**PROBLEM DESCRIPTION**
Rewrite the entries below as a numbered list, from the line containing "Task: Click the ON label beside status switch" through the end of the entries. Drop any blank lines and leave the pictures out.

Entries on finding words and elements:
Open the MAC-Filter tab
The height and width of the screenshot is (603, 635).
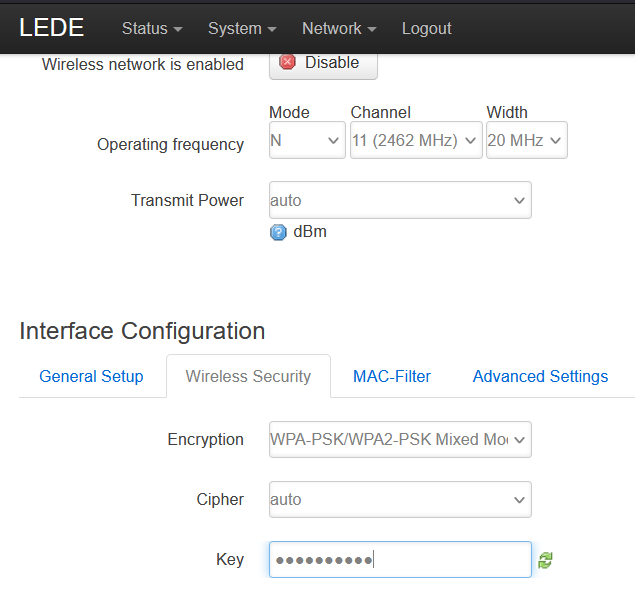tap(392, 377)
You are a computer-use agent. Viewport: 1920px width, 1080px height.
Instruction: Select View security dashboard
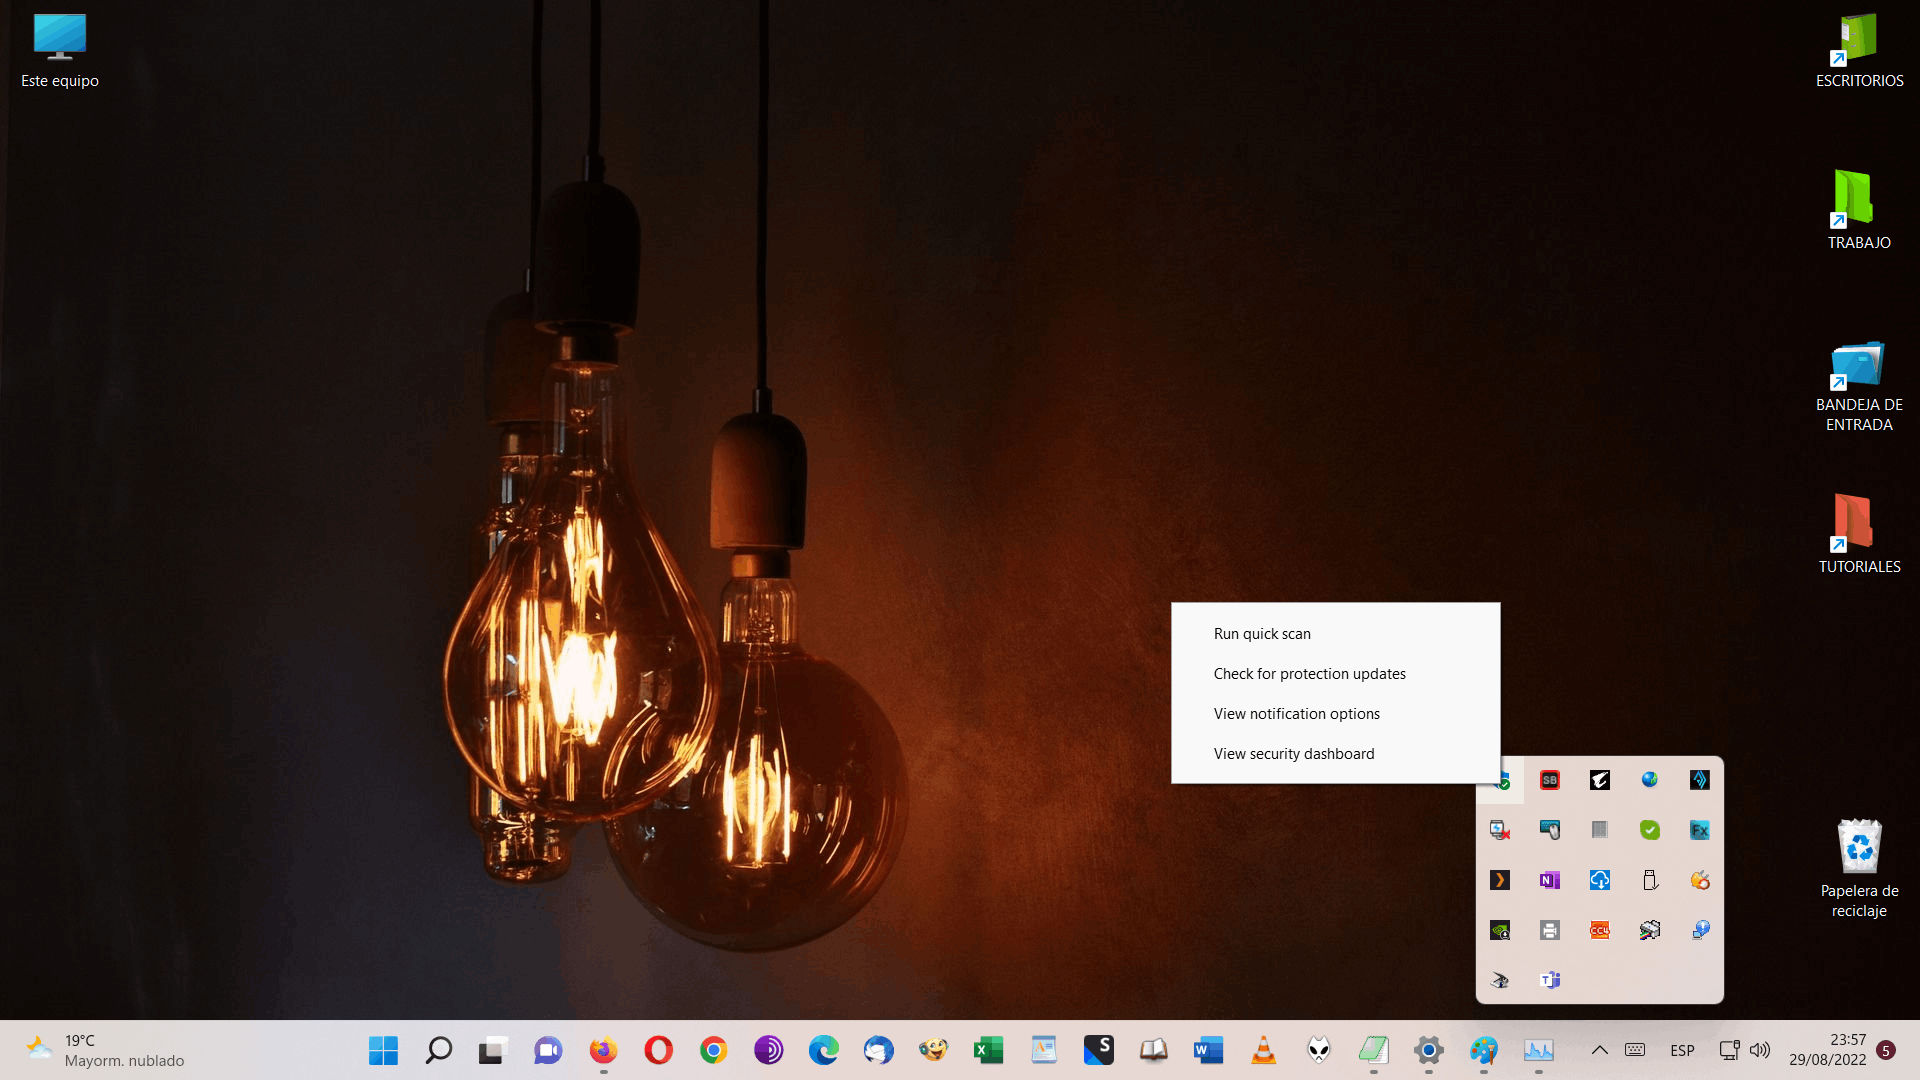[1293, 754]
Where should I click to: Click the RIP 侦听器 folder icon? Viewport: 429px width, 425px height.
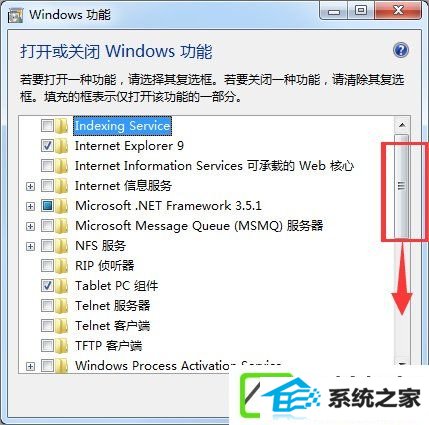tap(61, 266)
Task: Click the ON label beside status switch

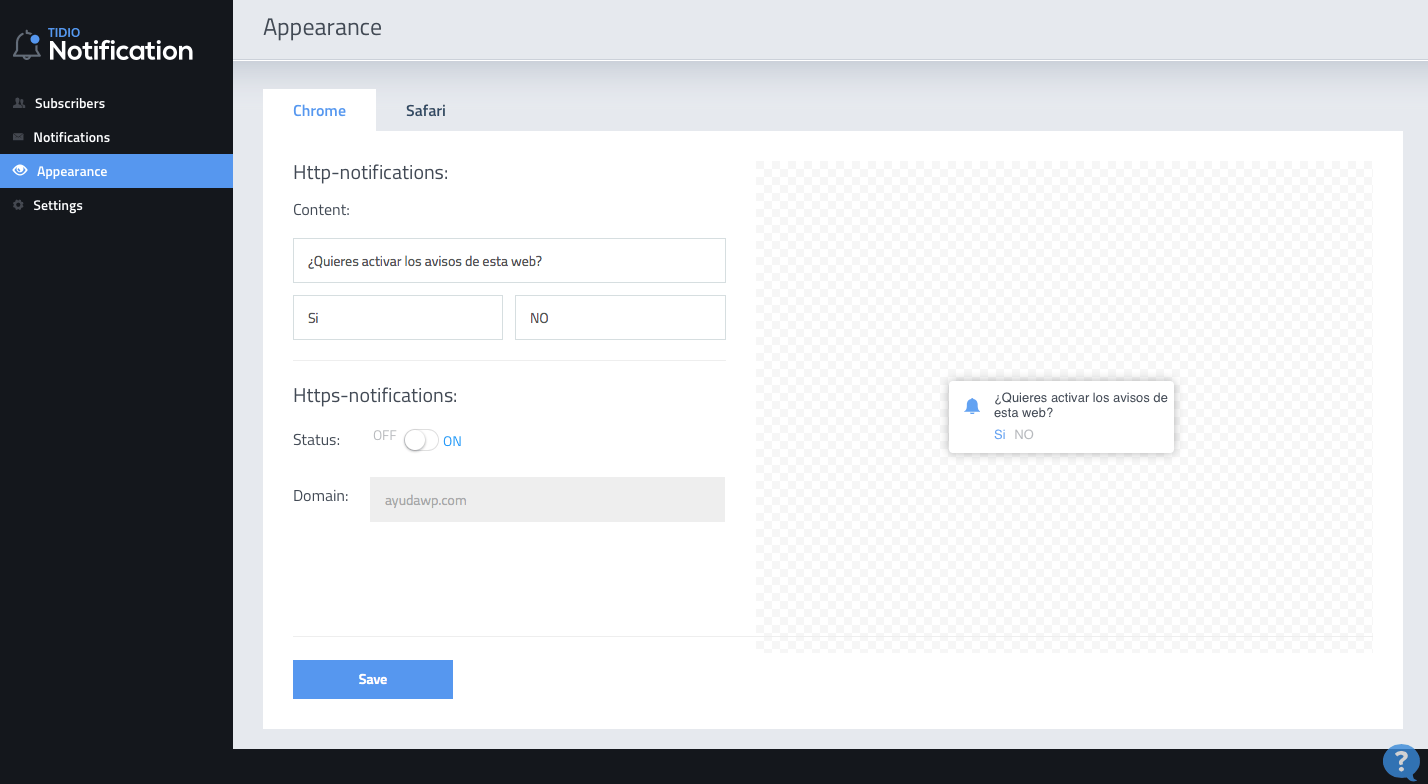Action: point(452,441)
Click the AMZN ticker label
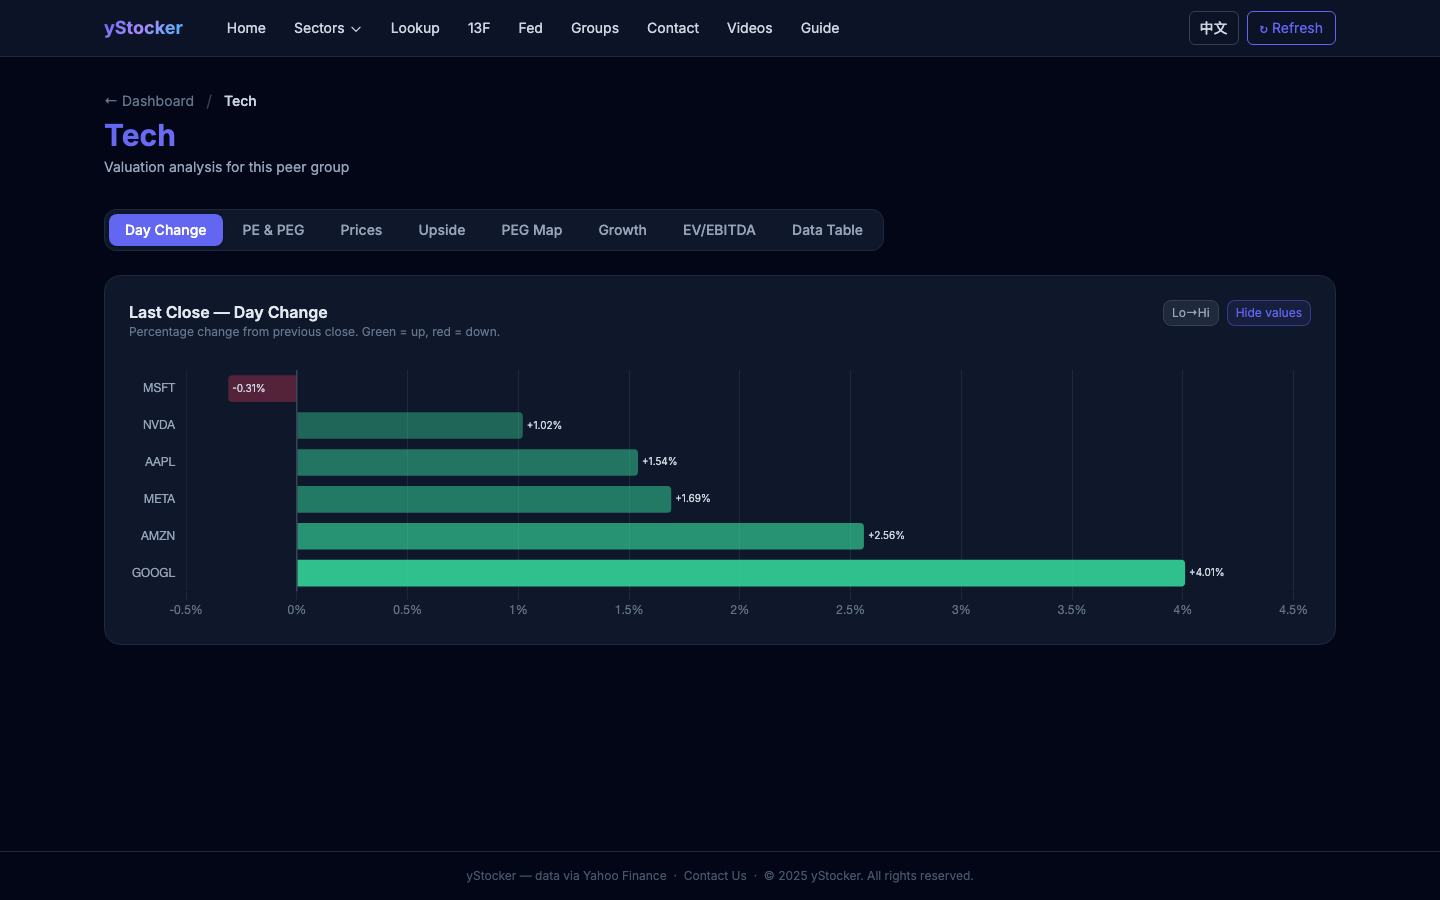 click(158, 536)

**EXERCISE ANSWER**
1. Task: Click the ON label beside status switch
2. Action: point(452,441)
3. Click the AMZN ticker label
4.  click(158, 536)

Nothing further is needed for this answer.